PROMPT
Reproduce all of the data word for word.
── RECORDED DATA
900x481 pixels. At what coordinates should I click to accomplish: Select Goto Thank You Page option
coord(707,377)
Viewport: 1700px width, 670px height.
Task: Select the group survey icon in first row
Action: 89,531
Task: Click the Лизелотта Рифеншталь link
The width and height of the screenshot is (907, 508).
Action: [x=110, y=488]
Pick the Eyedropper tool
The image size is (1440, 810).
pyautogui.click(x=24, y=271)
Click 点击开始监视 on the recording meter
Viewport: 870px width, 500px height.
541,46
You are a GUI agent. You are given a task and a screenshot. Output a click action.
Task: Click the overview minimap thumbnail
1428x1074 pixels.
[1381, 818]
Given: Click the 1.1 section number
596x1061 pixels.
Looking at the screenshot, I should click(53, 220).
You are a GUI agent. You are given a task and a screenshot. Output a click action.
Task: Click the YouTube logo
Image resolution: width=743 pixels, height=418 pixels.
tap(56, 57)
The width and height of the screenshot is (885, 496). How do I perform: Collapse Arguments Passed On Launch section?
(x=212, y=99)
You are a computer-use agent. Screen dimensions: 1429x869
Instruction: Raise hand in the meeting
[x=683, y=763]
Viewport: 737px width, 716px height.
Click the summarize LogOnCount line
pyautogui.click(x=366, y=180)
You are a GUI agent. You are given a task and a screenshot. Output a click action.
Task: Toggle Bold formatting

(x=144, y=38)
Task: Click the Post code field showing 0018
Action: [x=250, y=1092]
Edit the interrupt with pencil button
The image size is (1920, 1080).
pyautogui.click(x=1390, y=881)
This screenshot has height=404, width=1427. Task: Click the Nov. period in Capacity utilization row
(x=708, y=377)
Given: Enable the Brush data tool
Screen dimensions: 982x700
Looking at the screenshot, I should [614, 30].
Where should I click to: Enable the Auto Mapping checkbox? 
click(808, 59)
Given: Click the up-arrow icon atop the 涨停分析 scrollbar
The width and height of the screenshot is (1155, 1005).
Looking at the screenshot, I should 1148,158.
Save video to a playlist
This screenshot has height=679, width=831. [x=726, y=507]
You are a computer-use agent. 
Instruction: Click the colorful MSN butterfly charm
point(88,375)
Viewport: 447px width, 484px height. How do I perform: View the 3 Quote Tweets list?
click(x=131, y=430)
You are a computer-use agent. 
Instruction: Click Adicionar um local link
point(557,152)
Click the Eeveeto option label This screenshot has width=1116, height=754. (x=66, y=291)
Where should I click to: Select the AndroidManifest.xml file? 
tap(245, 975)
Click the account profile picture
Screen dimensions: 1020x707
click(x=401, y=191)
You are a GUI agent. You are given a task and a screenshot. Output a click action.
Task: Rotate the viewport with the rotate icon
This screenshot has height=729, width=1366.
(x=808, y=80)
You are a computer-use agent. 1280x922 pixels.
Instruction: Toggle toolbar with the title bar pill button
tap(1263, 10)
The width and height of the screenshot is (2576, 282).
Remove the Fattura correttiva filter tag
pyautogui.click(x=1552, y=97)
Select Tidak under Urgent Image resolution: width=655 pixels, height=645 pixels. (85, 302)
────
OUTPUT
900x481 pixels. At what coordinates should I click to accomplish: Select Goto Thank You Page option
coord(707,377)
Viewport: 1700px width, 670px height.
Task: Select the group survey icon in first row
Action: 89,531
Task: Click the Лизелотта Рифеншталь link
The width and height of the screenshot is (907, 508).
Action: [x=110, y=488]
Pick the Eyedropper tool
The image size is (1440, 810).
pyautogui.click(x=24, y=271)
Click 点击开始监视 on the recording meter
Viewport: 870px width, 500px height.
541,46
You are a GUI agent. You are given a task and a screenshot. Output a click action.
Task: Click the overview minimap thumbnail
1428x1074 pixels.
[1381, 818]
Given: Click the 1.1 section number
596x1061 pixels.
Looking at the screenshot, I should click(53, 220).
You are a GUI agent. You are given a task and a screenshot. Output a click action.
Task: Click the YouTube logo
Image resolution: width=743 pixels, height=418 pixels.
tap(56, 57)
The width and height of the screenshot is (885, 496). How do I perform: Collapse Arguments Passed On Launch section?
(x=212, y=99)
You are a computer-use agent. Screen dimensions: 1429x869
Instruction: Raise hand in the meeting
[x=683, y=763]
Viewport: 737px width, 716px height.
Click the summarize LogOnCount line
pyautogui.click(x=366, y=180)
You are a GUI agent. You are given a task and a screenshot. Output a click action.
Task: Toggle Bold formatting

(x=144, y=38)
Task: Click the Post code field showing 0018
Action: [x=250, y=1092]
Edit the interrupt with pencil button
The image size is (1920, 1080).
pyautogui.click(x=1390, y=881)
This screenshot has height=404, width=1427. Task: Click the Nov. period in Capacity utilization row
(x=708, y=377)
Given: Enable the Brush data tool
Screen dimensions: 982x700
Looking at the screenshot, I should [614, 30].
Where should I click to: Enable the Auto Mapping checkbox? 
click(808, 59)
Given: Click the up-arrow icon atop the 涨停分析 scrollbar
The width and height of the screenshot is (1155, 1005).
Looking at the screenshot, I should 1148,158.
Save video to a playlist
This screenshot has height=679, width=831. [x=726, y=507]
You are a computer-use agent. 
Instruction: Click the colorful MSN butterfly charm
point(88,375)
Viewport: 447px width, 484px height. How do I perform: View the 3 Quote Tweets list?
click(x=131, y=430)
You are a computer-use agent. 
Instruction: Click Adicionar um local link
point(557,152)
Click the Eeveeto option label This screenshot has width=1116, height=754. (x=66, y=291)
Where should I click to: Select the AndroidManifest.xml file? 
tap(245, 975)
Click the account profile picture
Screen dimensions: 1020x707
click(x=401, y=191)
You are a GUI agent. You are given a task and a screenshot. Output a click action.
Task: Rotate the viewport with the rotate icon
This screenshot has height=729, width=1366.
(x=808, y=80)
You are a computer-use agent. 1280x922 pixels.
Instruction: Toggle toolbar with the title bar pill button
tap(1263, 10)
The width and height of the screenshot is (2576, 282).
Remove the Fattura correttiva filter tag
pyautogui.click(x=1552, y=97)
Select Tidak under Urgent Image resolution: width=655 pixels, height=645 pixels. (85, 302)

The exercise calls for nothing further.